11月:世界の田舎の日本の話

日本は世界の田舎だなぁと思った話.

日本以外の国で世界地図を見ると,日本は必ず右端にある.
そりゃそうで,ヨーロッパを真ん中にした方が,真ん中に多くの情報がくる.
こと日本の存在感が特別ではない国において,日本はただの端っこの国である,と感じている.
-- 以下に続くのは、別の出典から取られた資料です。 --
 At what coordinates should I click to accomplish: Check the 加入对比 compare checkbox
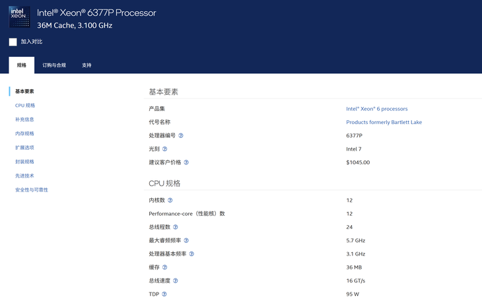[x=13, y=42]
多くの国に取って,日本のことなんてどうでもいいというのは事実だろう.
そりゃそうで,日本人がスイスについて知らなかったり,タイについて知らなかったり,ベネズエラについて知らなかったりする.
アメリカ,中国,のようなある種の「特別な国」でもない限り,多くの人の興味を引かない.
そして当然だけど,日本はそういう「全世界的に見て特別な国」ではない.
例としてあげるのも適切か判断しかねるけど,
タイ語について日本人である俺は何もしらないし,アゼルバイジャンについて何もしらない.
フォークランド紛争についても知らないし,ジブラルタルの戦いについても知らない.

日本文化の存在感が特別な国がたまにある.フランスはその好例だろう.
フランスでは漫画が流行っている.日本食レストランもパリの中のそこらじゅうにあった.
フランスはこと日本文化の存在の仕方が特別だな,と思う.

そんないくつかの例外と思われる国はさておいて,スイスはこと日本と関係のない国である.
これには諸原因があると思われるんだけど,これについては関係ないので省略.
まぁ逆もしかりなので,文句も言えない.言うつもりもないのだけど.


そんなスイスで体験した例を一つ挙げてみる.
よく聞かれるのは「日本語ってどうやってPCに入力するのか」という質問だ.
こういう質問はこっちにきて初めてされた.
説明しようにも,相手は日本語について見たこともありません,くらいであることが明らかになる.
日本語を全くもってみたこともありませんくらいの人に説明するのは結構骨が折れる.
そういえば今まで話してきた外国人には「漢字難しいよね」とかいう話をされてきた.
今まで日本のことについて聞かれたときに,ちょっとした前提としてあったのは
「ある程度相手は自分の国のことについて知っている」ということだった.
「日本語の文字にはひらがなとカタカナと漢字があるよね」程度のことはしっているんだなぁすげぇなぁと思っていた.
なんだけど,多くの人は知らない.そりゃそうだ.ここスイスでもそうだ.
で,結局持っている文字の説明からしないといけない.
日本語の文字について今までしたことがなかったからもちろん上手に言えない.
日本語の一番簡単な文字は一つにつき一つの発音を持っていて,必ず母音のみか子音と母音の組み合わせだ…
子音?母音?英語でなんていうんだっけ?
「日本語は中国の文字を持っているんだ」とか言うと,驚かれる.驚かれることに俺が驚く.
そんなんでいろいろ戸惑っているうちに,一番簡単な文字を中国語にもある文字に変換して…という話はしないままこの話は終わる.


ほかにも
修士論文は日本語で書くのか?と聞かれて「そうだ」と答えると残念そうな顔をされる.
インターンシップやったか?と聞かれて「今年の夏日本でやったよ」と答えると残念そうな顔をされる.
(ヨーロッパで探したいなーっていうと,そうだよそれが常識だよ君,のような顔をされる,これ本当)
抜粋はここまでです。